→ Exercise materials
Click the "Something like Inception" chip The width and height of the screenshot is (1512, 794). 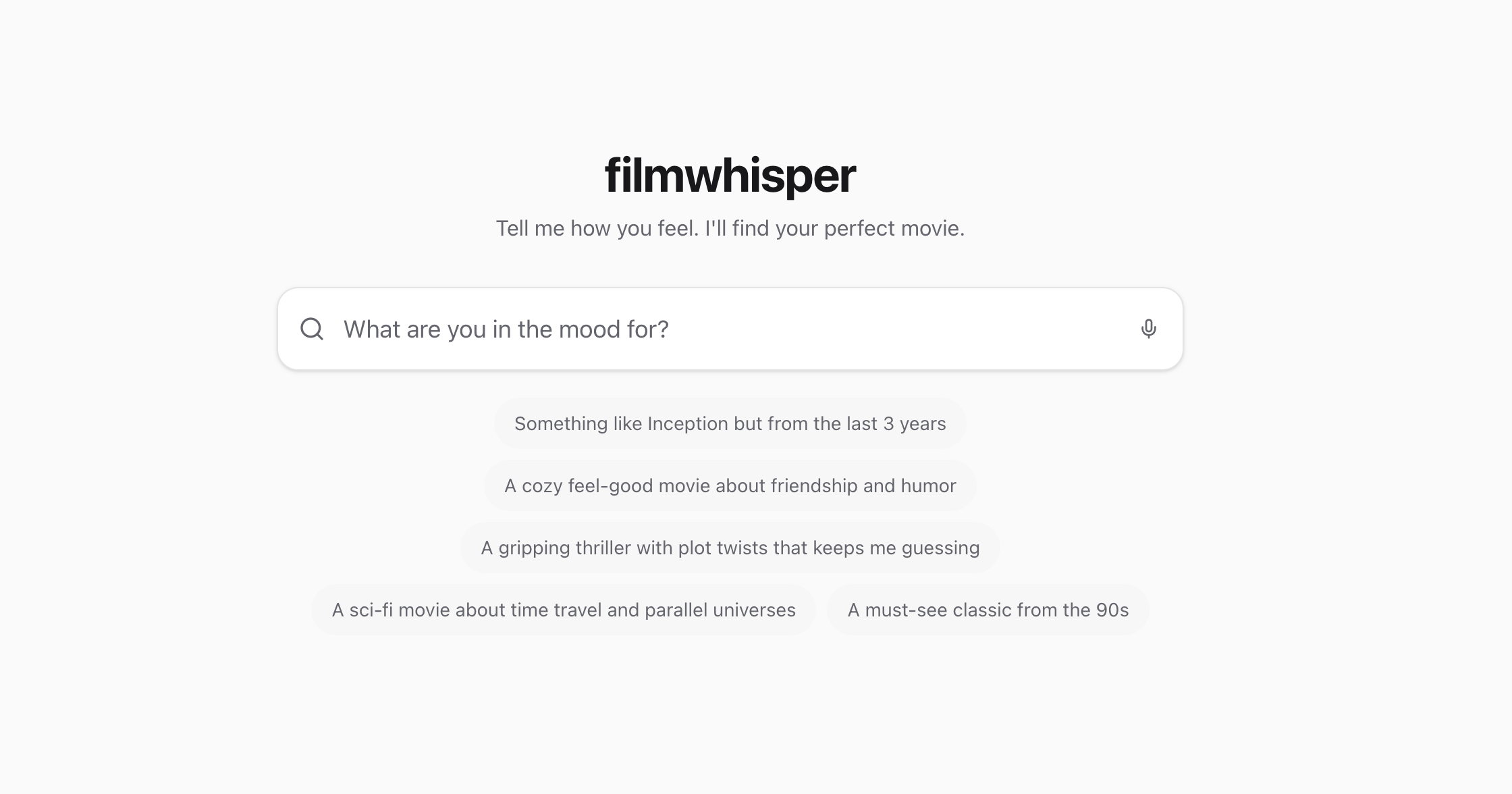[730, 423]
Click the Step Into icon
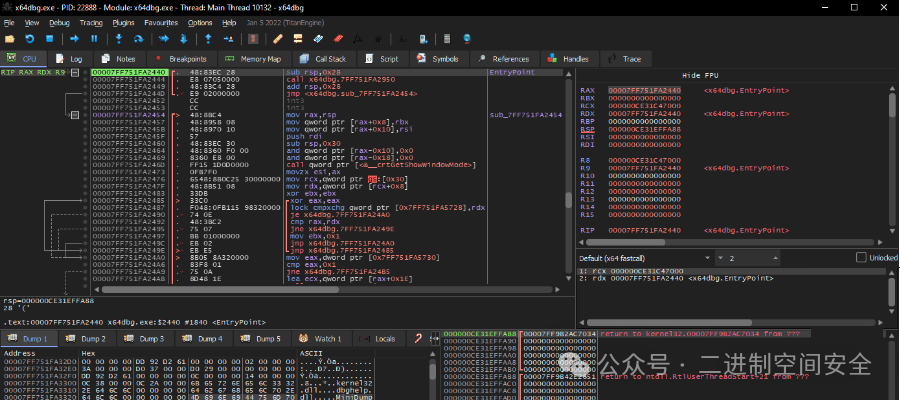900x400 pixels. pyautogui.click(x=119, y=38)
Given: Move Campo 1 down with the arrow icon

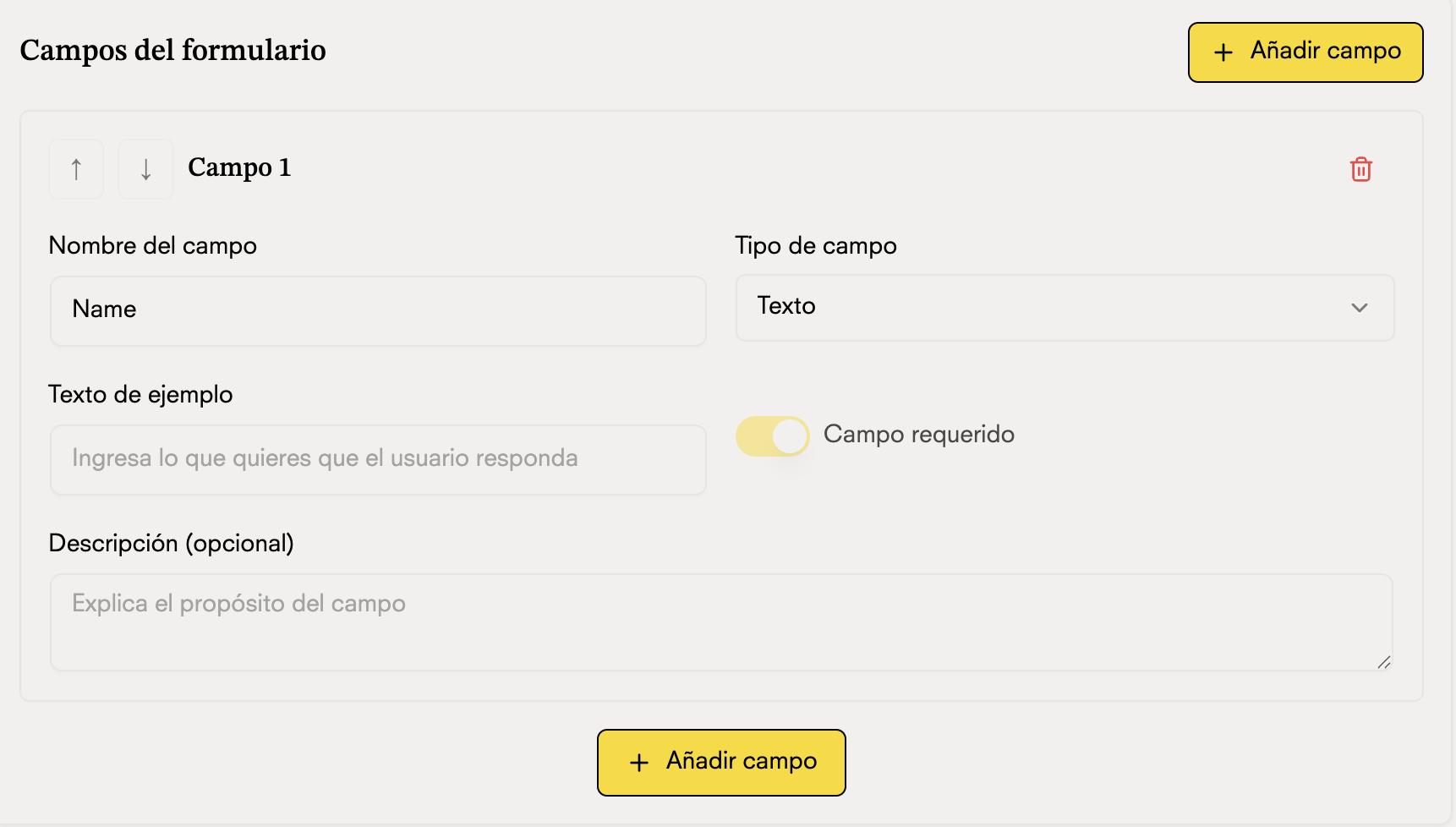Looking at the screenshot, I should (x=145, y=168).

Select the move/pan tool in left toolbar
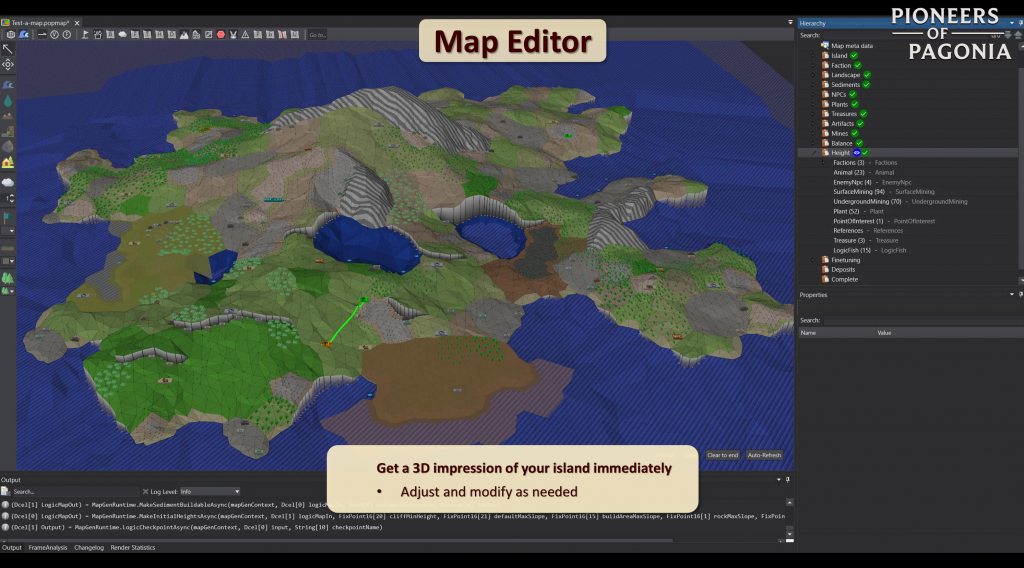(8, 65)
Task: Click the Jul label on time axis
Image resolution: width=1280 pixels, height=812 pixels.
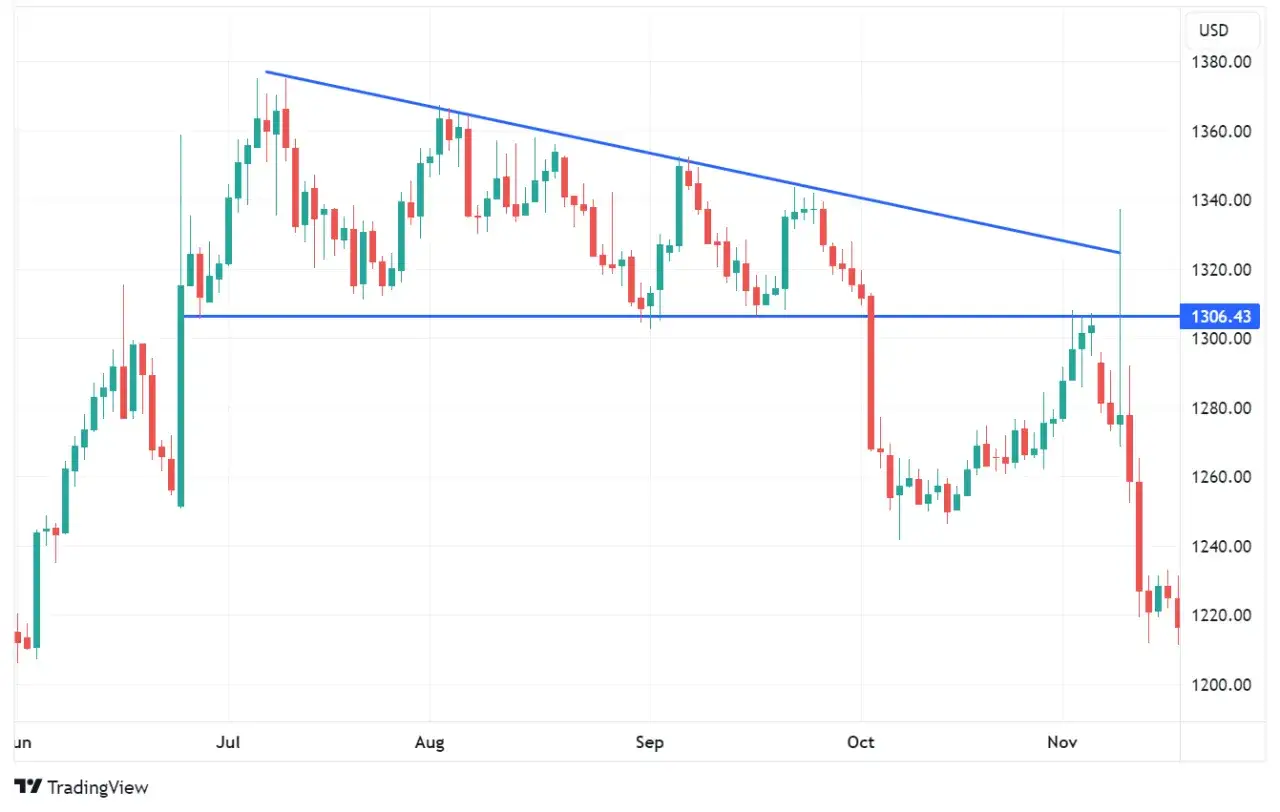Action: pos(229,743)

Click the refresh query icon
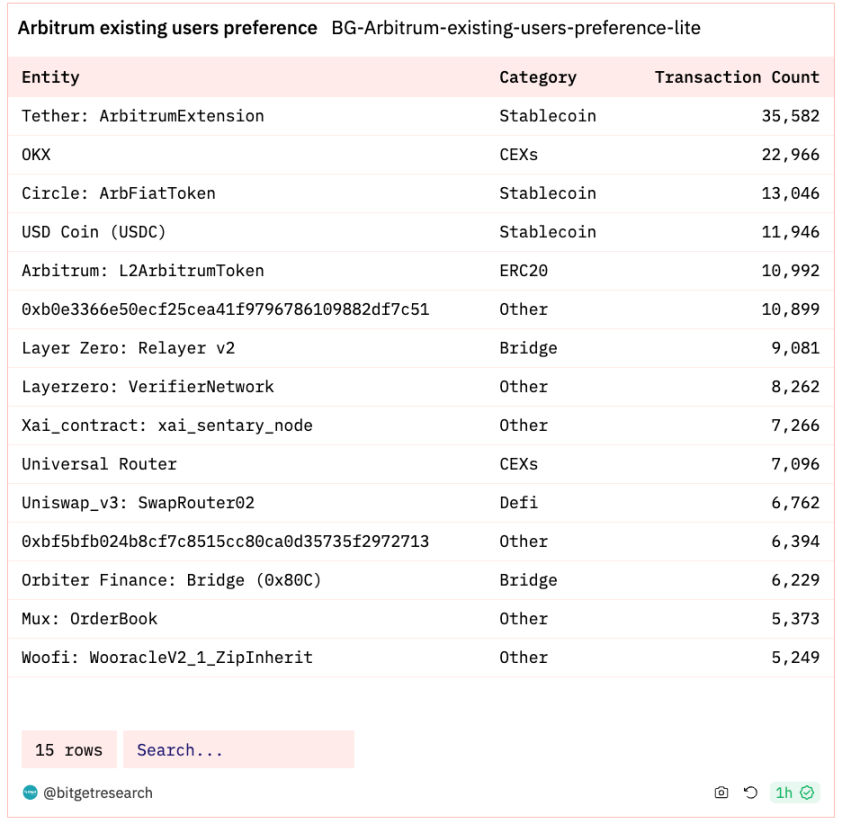[x=750, y=792]
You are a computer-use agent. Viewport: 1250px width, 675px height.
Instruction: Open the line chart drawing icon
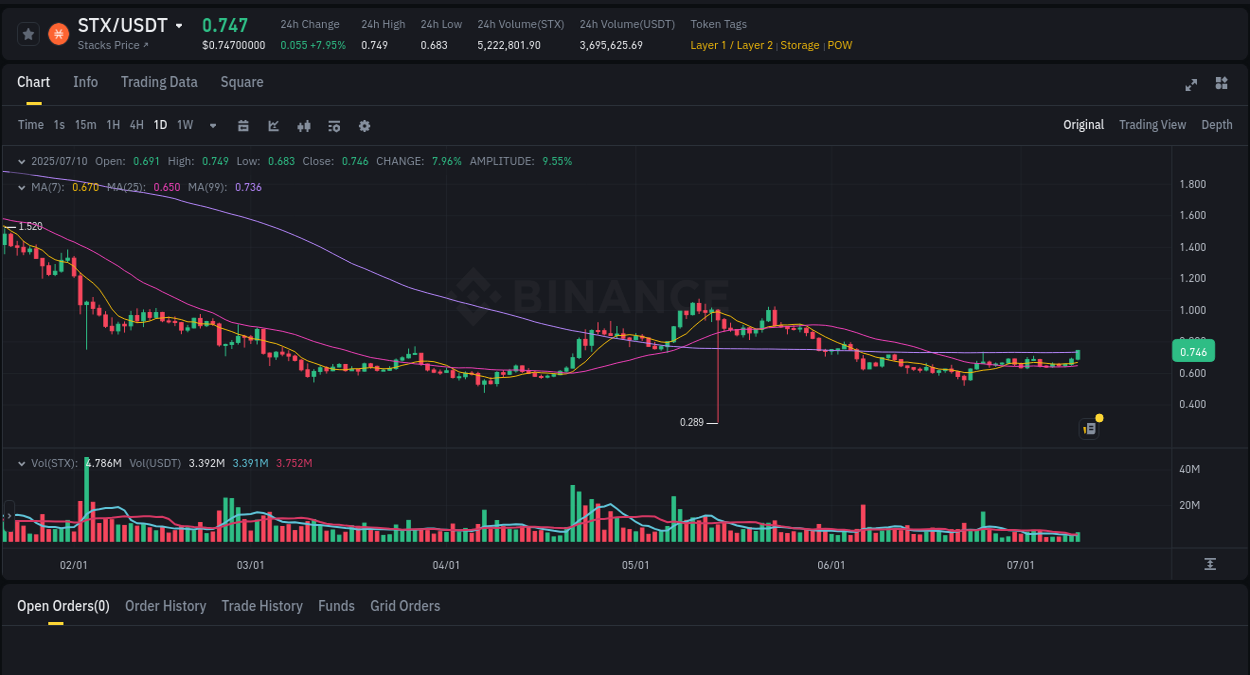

→ Problem to work on
Leave the pictures aside. Set down exactly the lines from the one with "Given: Move Campo 1 down with the arrow icon" through the final line of the listing above.

→ Answer for the task
Given: Move Campo 1 down with the arrow icon

Looking at the screenshot, I should (x=145, y=168).

Select the move/pan tool in left toolbar
(8, 65)
Task: Click the Jul label on time axis
Image resolution: width=1280 pixels, height=812 pixels.
Action: pos(229,743)

Click the refresh query icon
[x=750, y=792]
You are a computer-use agent. Viewport: 1250px width, 675px height.
Instruction: Open the line chart drawing icon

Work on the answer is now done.